Bell concluded by coining a phrase that would later be borrowed by Robert Jackson after his appointment to the Supreme Court: “In the field of foreign relations, the Chief Executive moves in a zone of twilightwhere he may proceed with assurance of his powers under the Constitution only when the people follow and approve.”
When President Obama changed course and decided not to press forward unilaterally on planned strikes against Bashar Al Assad’s regime, he was effectively heeding that constitutional catechism. Congress and the public had signaled their opposition to military action, and Obama responded by acknowledging the need for congressional support. After decades of presidents ordering foreign interventions without consulting the House and Senate, his move represented a dramatic and welcome reversal.

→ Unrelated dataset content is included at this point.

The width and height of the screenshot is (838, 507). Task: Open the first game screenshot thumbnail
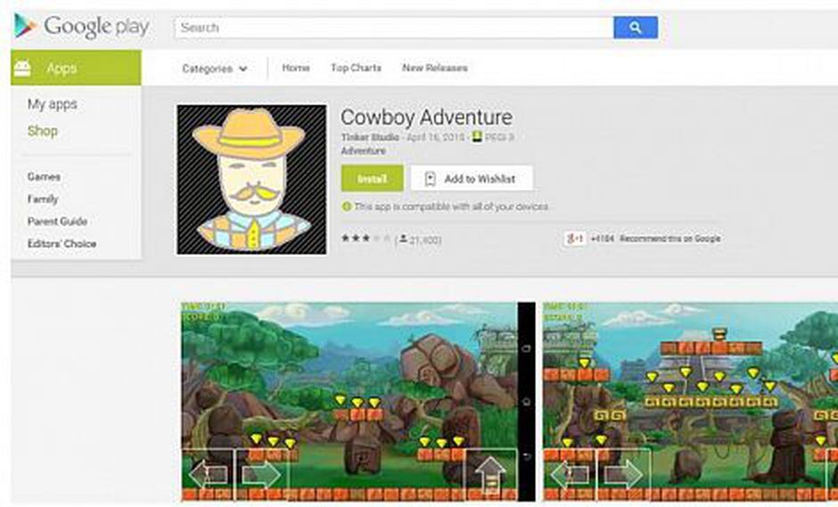pos(358,402)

On the NSA, Obama has made the opposite calculation. Footage of missile attacks leaves lasting impressions, but surveillance by its nature is covert, and so the public reaction to it has been diffuse. Although some congressmen have objected to the programs, the Foreign Intelligence Surveillance Court has cavalierly blessed them, and citizens have tended to protest only when they feel their personal rights are threatened.
There may not be many more NSA bombshells left. But if the OLC’s secret history teaches us anything, it’s that people who care about privacy need to keep the pressure on President Obama to rein in the surveillance state. More than 70 years ago, Franklin D. Roosevelt, we now know, continued his warrantless surveillance based on the prediction that the public would let him get away with it. It seems that Obama has operated under the same assumption as he continues to let NSA computers pry into American lives. That’s why it’s so important that the public finally prove him wrong.
Jeffrey Rosen is the legal affairs editor of The New Republic.